## What the exercise asks
Omit the pictures from the listing below and print every remaining entry verbatim.
====== Extracted information ======
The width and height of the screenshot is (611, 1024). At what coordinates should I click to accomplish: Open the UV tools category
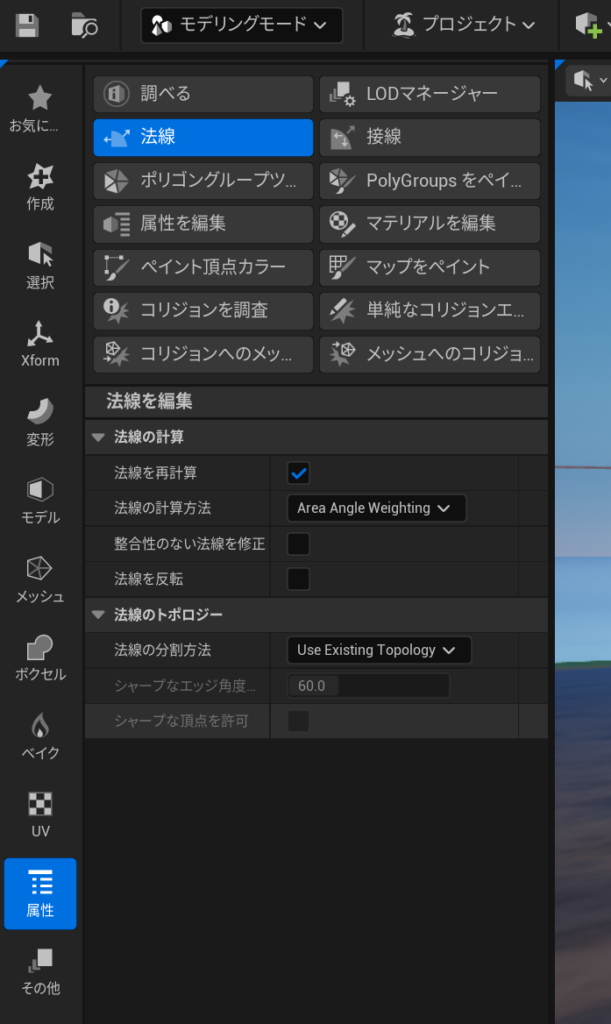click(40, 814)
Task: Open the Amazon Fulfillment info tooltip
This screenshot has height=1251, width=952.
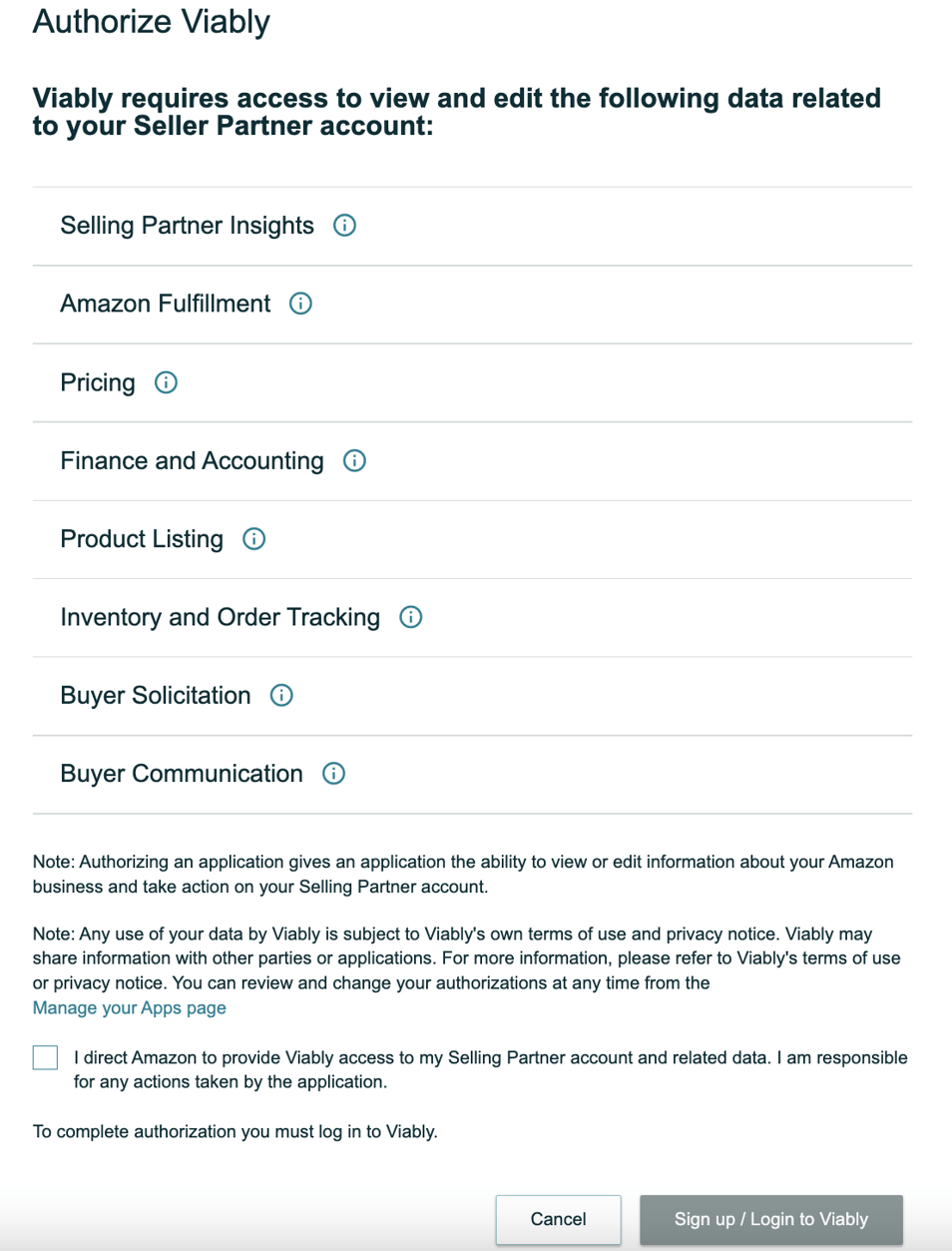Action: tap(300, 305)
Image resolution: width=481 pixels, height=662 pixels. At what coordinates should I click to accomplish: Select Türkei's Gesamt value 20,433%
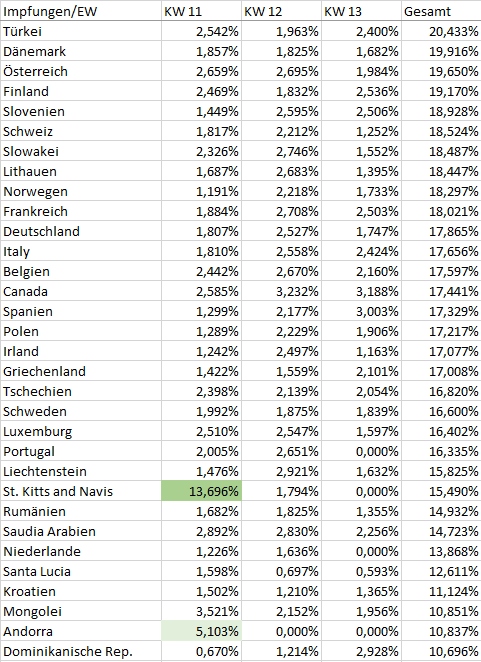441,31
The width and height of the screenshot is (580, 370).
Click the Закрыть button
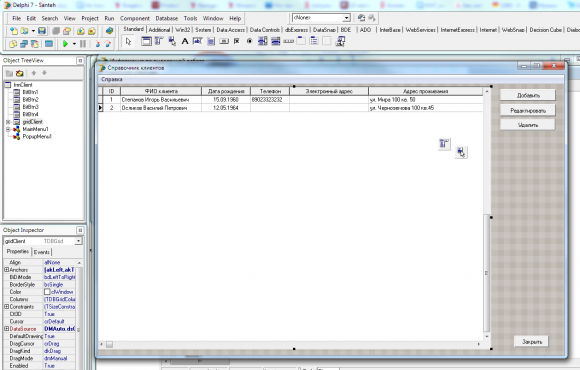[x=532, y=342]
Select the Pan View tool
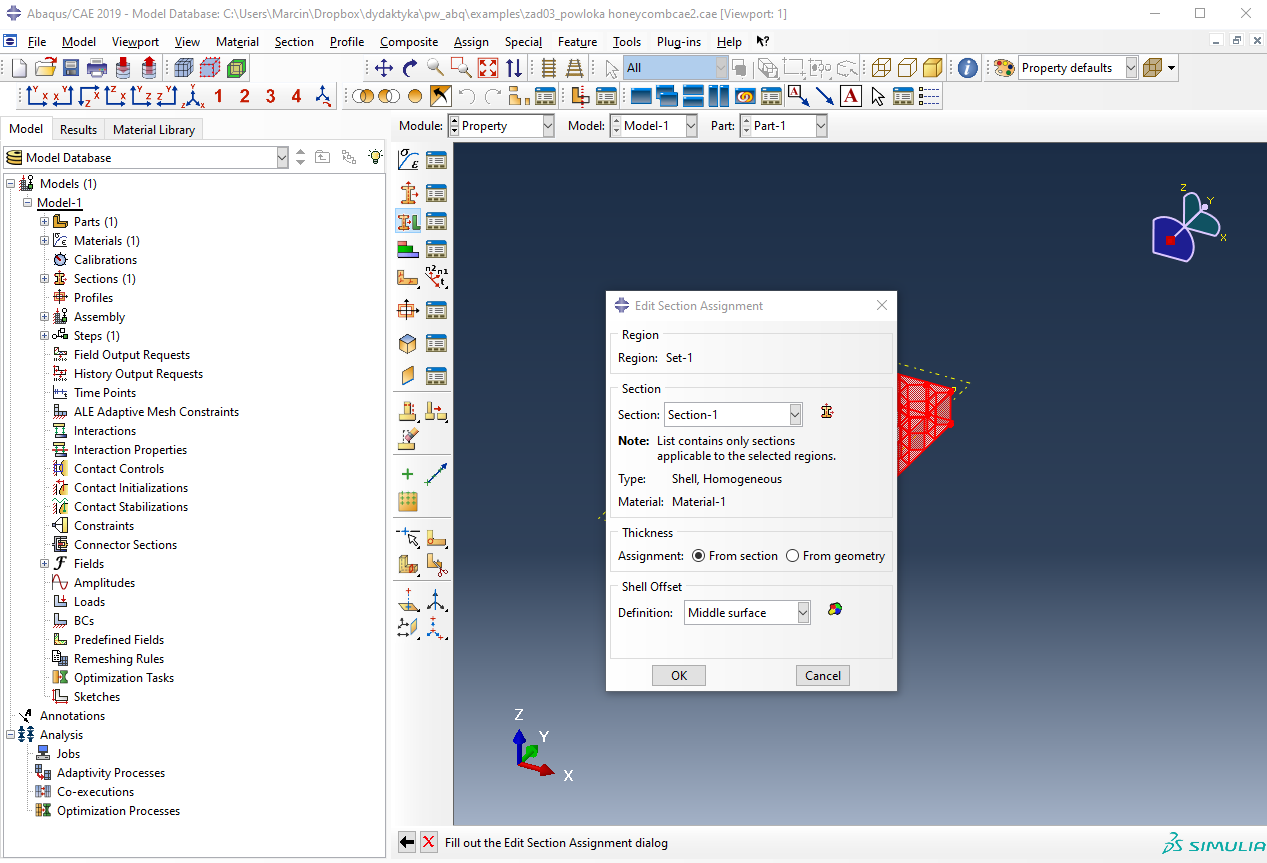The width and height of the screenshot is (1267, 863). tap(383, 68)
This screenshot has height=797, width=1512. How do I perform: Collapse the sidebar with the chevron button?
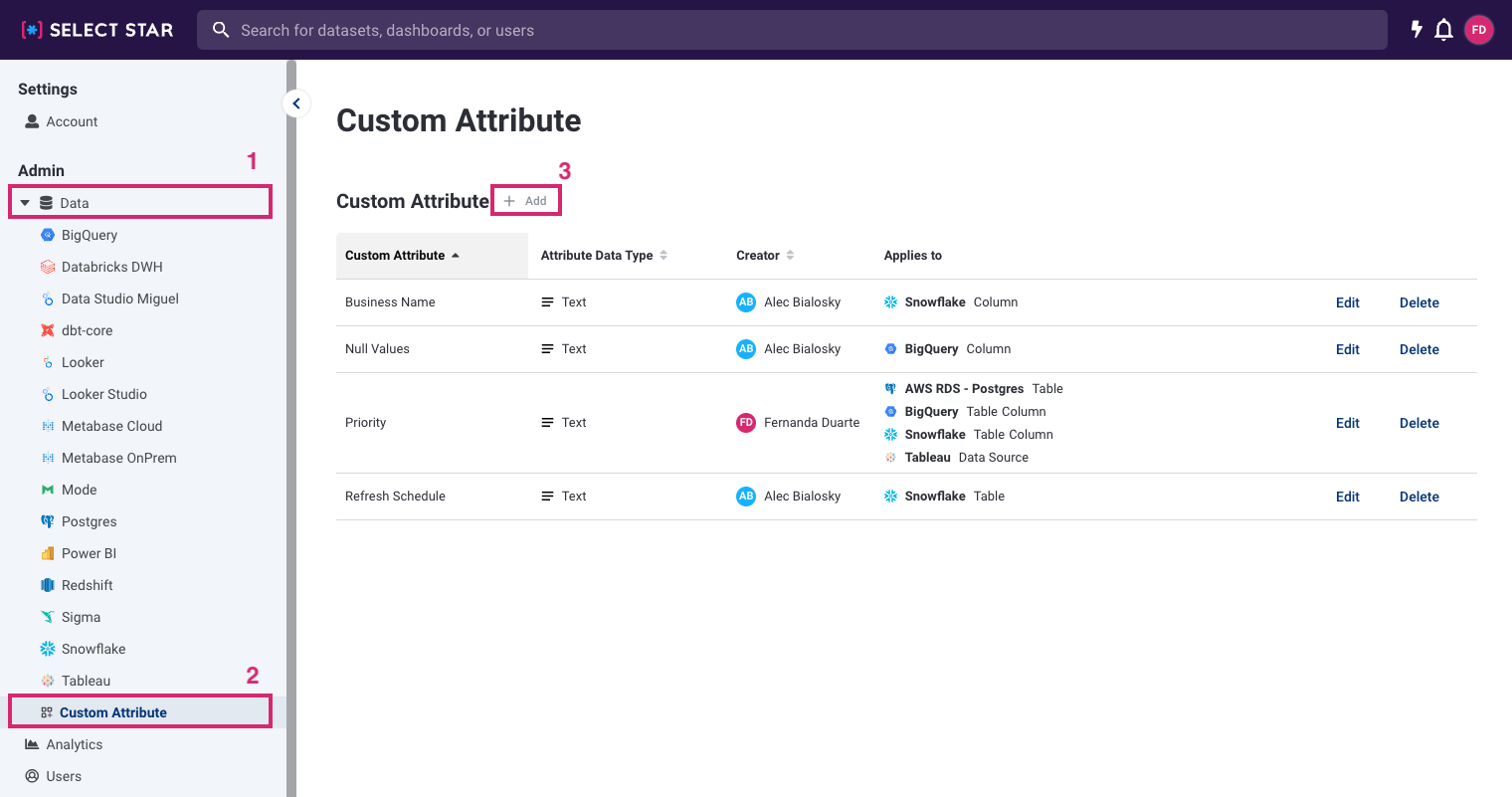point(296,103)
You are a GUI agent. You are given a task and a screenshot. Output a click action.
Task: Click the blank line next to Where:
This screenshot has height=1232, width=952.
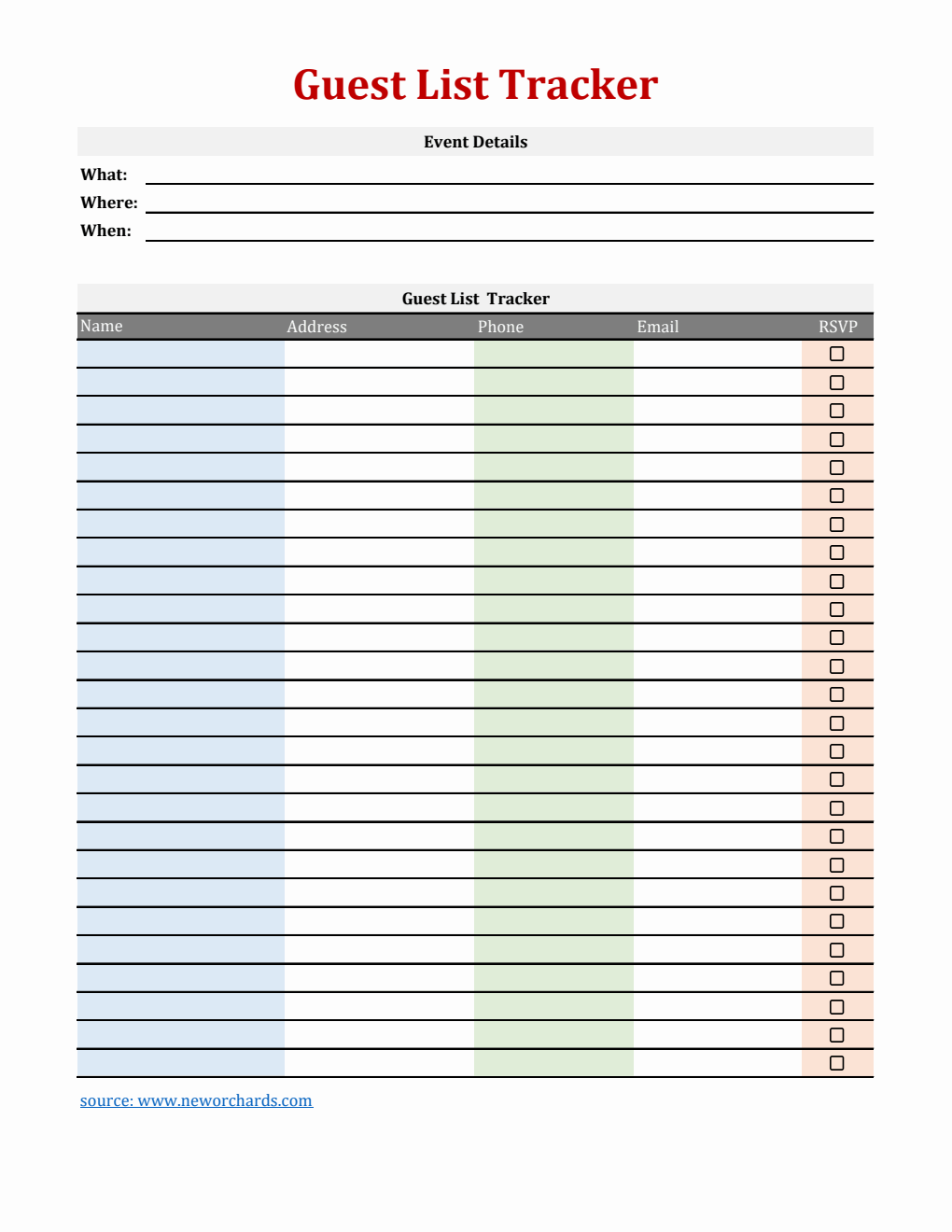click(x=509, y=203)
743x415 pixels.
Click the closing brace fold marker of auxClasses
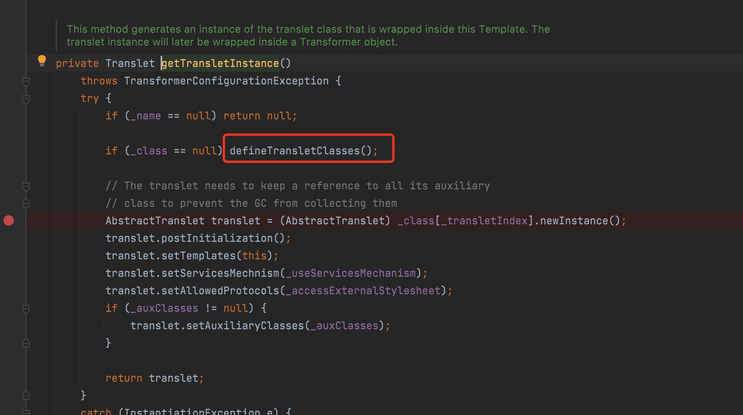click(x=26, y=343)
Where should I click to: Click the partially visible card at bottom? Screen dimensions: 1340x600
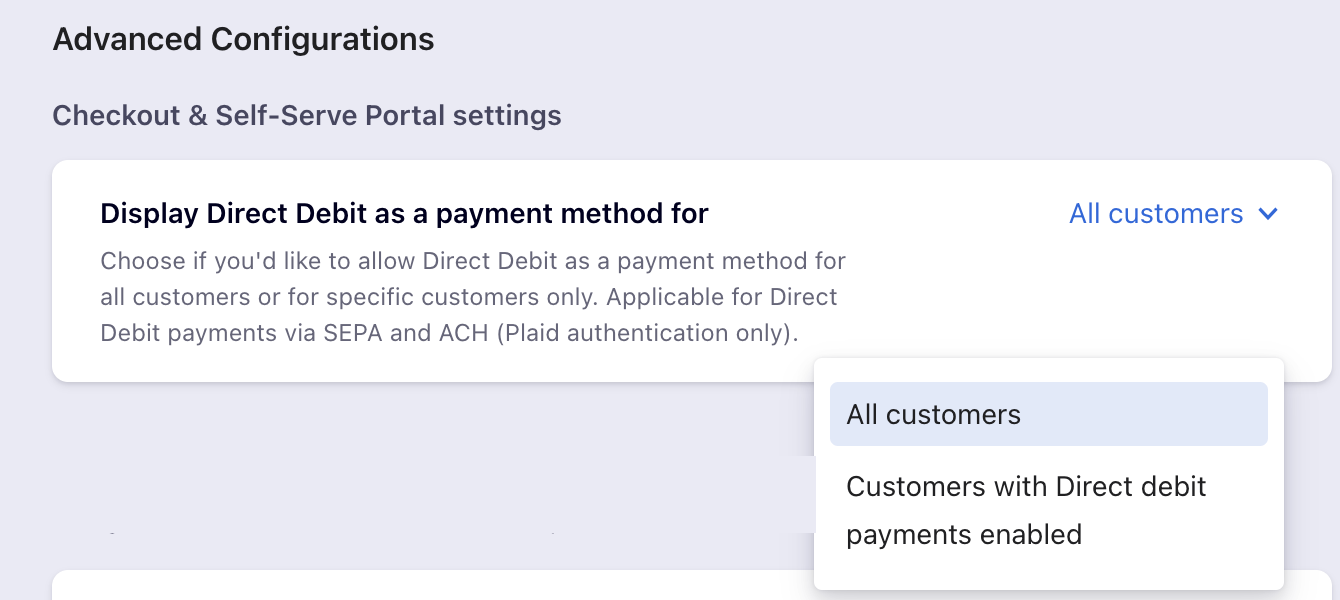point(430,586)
======
## Finished exercise
The width and height of the screenshot is (611, 1024). At what coordinates should I click to accomplish: Open the UV tools category
click(40, 814)
Task: Open the Amazon Fulfillment info tooltip
This screenshot has height=1251, width=952.
Action: tap(300, 305)
Image resolution: width=481 pixels, height=662 pixels. At what coordinates should I click to accomplish: Select Türkei's Gesamt value 20,433%
441,31
The width and height of the screenshot is (580, 370).
Click the Закрыть button
[x=532, y=342]
Select the Pan View tool
The width and height of the screenshot is (1267, 863). tap(383, 68)
This screenshot has height=797, width=1512. How do I perform: Collapse the sidebar with the chevron button?
point(296,103)
You are a GUI agent. You are given a task and a screenshot. Output a click action.
Task: Click the blank line next to Where:
This screenshot has height=1232, width=952.
click(x=509, y=203)
743x415 pixels.
Click the closing brace fold marker of auxClasses
click(x=26, y=343)
Where should I click to: Click the partially visible card at bottom? Screen dimensions: 1340x600
point(430,586)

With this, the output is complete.